Privately held Oligomerix Inc., of New York, said it was awarded a $3.19 million Small Business Innovation Research/Small Business Technology Transfer Commercialization Readiness Pilot Program grant from the National Institute on Aging (NIA) at the U.S. NIH to advance its small-molecule tau self-association inhibitor, which targets the beginning of the tau aggregation cascade associated with Alzheimer’s disease.

Pharmajet Inc., of Golden, Colo., said its Stratis Needle-free Injection System will be used to deliver a DNA vaccine against COVID-19 (GX-19), which is being developed by an international consortium led by Genexine Co. Ltd., of Seoul, South Korea, and including the International Vaccine Institute, Binex, Gennbio, Korea Advanced Institute for Science and Technology and Pohang University of Science and Technology. The GX-19 vaccine was approved by South Korean regulators to start a phase I/IIa trial in June.

Protokinetix Inc., of Marietta, Ohio, said in vivo testing demonstrated transplantation of photoreceptor precursor cells (PPCs) pretreated with AAGP (PKX-001), a cell adhesion molecule inhibitor, resulted in statistically significant improvements in both the visual behavioral (optokinetic tracking test) and functional analysis (electroretinogram test) responses as compared with PPCs without pre-treatment. Imaging data revealed that pre-treatment of PPCs with AAGP also led to a substantial enhancement of cell survival as determined at three, 4.5 and six months after cell transplantation. At the six-month timepoint, the AAGP-treated cells acquired the ability to express retinal and synaptic proteins, confirming that AAGP has no adverse effect on precursor cells’ maturation. AAGP is in development for age-related macular degeneration.

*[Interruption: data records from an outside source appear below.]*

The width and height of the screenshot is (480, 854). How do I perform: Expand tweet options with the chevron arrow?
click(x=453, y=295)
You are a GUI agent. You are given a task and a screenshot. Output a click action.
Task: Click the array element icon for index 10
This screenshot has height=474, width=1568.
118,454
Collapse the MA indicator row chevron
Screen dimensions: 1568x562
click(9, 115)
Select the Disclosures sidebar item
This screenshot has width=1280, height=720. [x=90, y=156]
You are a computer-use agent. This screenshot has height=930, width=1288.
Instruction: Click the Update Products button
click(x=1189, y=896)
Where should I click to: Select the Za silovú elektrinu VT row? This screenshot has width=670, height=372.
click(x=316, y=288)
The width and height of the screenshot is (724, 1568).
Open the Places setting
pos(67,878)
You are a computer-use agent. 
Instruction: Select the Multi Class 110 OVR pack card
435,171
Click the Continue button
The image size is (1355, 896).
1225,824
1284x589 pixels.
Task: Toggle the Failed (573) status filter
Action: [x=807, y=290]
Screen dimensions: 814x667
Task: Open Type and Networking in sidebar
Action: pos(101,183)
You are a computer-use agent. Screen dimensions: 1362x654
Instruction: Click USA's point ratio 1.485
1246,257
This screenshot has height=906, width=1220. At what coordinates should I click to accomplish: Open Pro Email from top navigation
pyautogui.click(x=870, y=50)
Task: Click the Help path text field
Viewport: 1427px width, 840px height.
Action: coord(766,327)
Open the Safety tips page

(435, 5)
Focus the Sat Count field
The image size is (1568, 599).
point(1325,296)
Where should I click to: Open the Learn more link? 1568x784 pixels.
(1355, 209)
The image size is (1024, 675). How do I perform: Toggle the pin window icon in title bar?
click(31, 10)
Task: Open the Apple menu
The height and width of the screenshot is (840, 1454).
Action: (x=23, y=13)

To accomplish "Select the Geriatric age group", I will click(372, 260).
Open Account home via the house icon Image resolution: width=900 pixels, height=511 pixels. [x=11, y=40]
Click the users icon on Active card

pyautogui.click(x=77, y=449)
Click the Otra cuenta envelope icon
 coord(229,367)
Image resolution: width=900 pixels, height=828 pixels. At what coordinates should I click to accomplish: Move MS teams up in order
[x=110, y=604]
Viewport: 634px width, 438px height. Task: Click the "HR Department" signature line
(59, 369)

Soligenix Inc., of Princeton, N.J., reported nonclinical data published in the Journal of Pharmaceuticals Sciences characterizing filovirus protein antigens (including for Ebola and Marburg viruses) and their thermostabilization. Work conducted by the company and outside researchers has demonstrated the feasibility of developing heat stable subunit protein vaccine formulations for filovirus vaccines. Protective efficacy has been demonstrated in nonhuman primates against infection with Ebola virus, Sudan virus and Marburg virus. Formulation conditions have been identified to enable heat stabilization of each antigen, alone or in combination, for at least 12 weeks at 40 degrees Celsius (104 degrees Fahrenheit). The most recent results demonstrate the thermostabilization of three virus glycoproteins (from Zaire ebolavirus, Sudan ebolavirus and Marburg marburgvirus), and the identification of key stability-indicating assays to further support mono-, bi- and trivalent vaccine formulations.

Takeda Pharmaceutical Co. Ltd., of Osaka, Japan, said it expanded its cell therapy manufacturing capabilities with the opening of a new 24,000-square-foot R&D cell therapy manufacturing facility at its R&D headquarters in Boston.

Tonix Pharmaceuticals Holding Corp., of New York, said the first patient was enrolled in the observational COV-LOGIC study (TNX-C001), a study of humoral (antibody) and cellular (T cell) immune responses to SARS-CoV-2 in volunteers who have recovered or remain asymptomatic after exposure to COVID-19. The research is part of an ongoing and broader collaboration between Tonix and Southern Research to develop and conduct animal testing of Tonix’s TNX-1800, which is a live replicating, attenuated virus vaccine designed to protect against COVID-19.